## DIRECTIVE
Return the material word for word from the line with "Given: Expand the app drawer chevron arrow" to the line with "Looking at the", including both of those lines, and leave the pictures out of your answer.
==== DATA ====
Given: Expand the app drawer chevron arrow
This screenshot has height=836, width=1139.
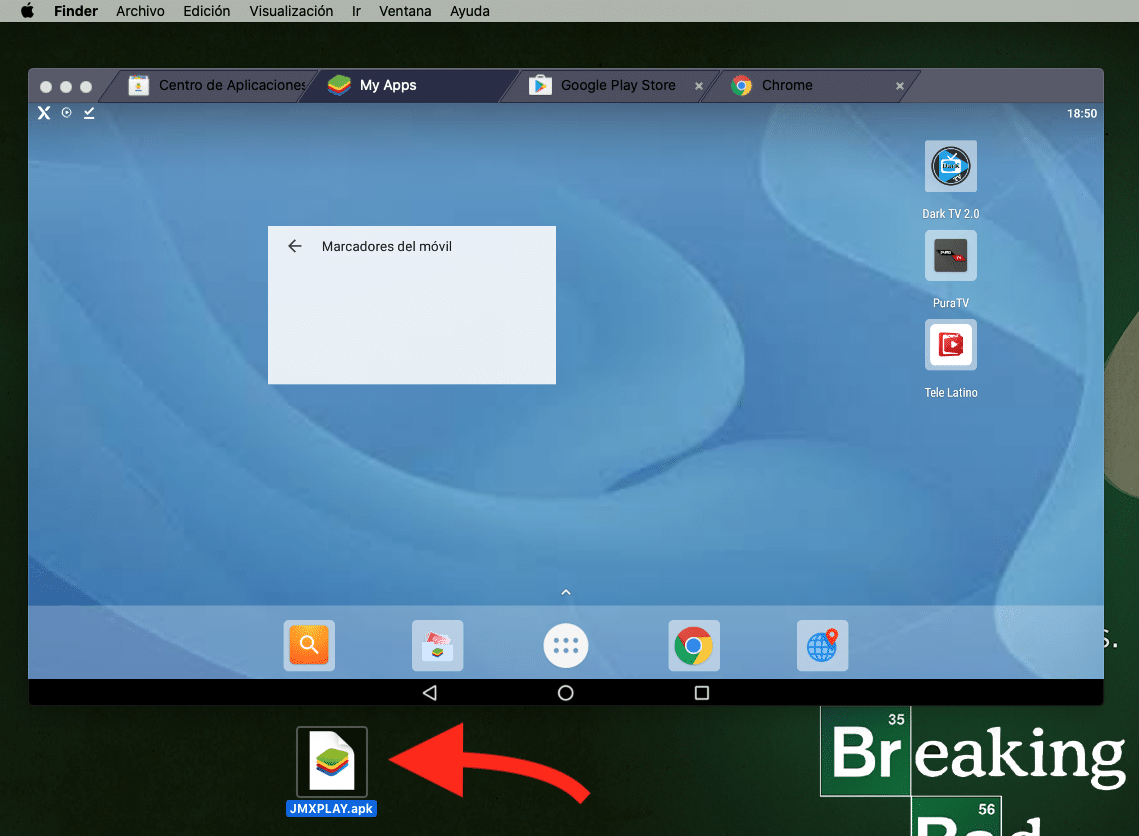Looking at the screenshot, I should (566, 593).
====
==== DATA ====
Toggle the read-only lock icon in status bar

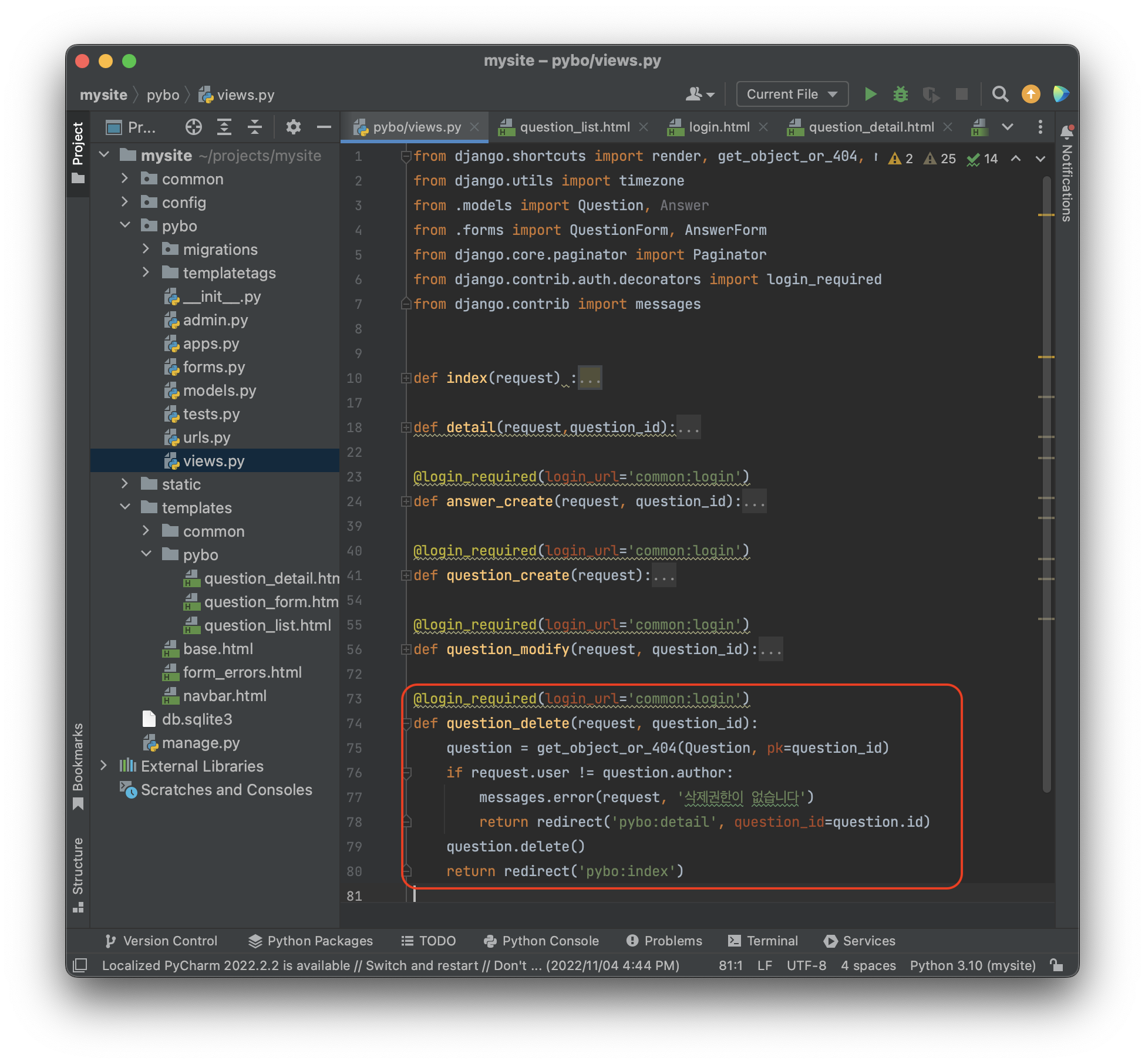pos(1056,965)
====
## FULL SOLUTION
Given: Expand the app drawer chevron arrow
This screenshot has height=836, width=1139.
Looking at the screenshot, I should (566, 593).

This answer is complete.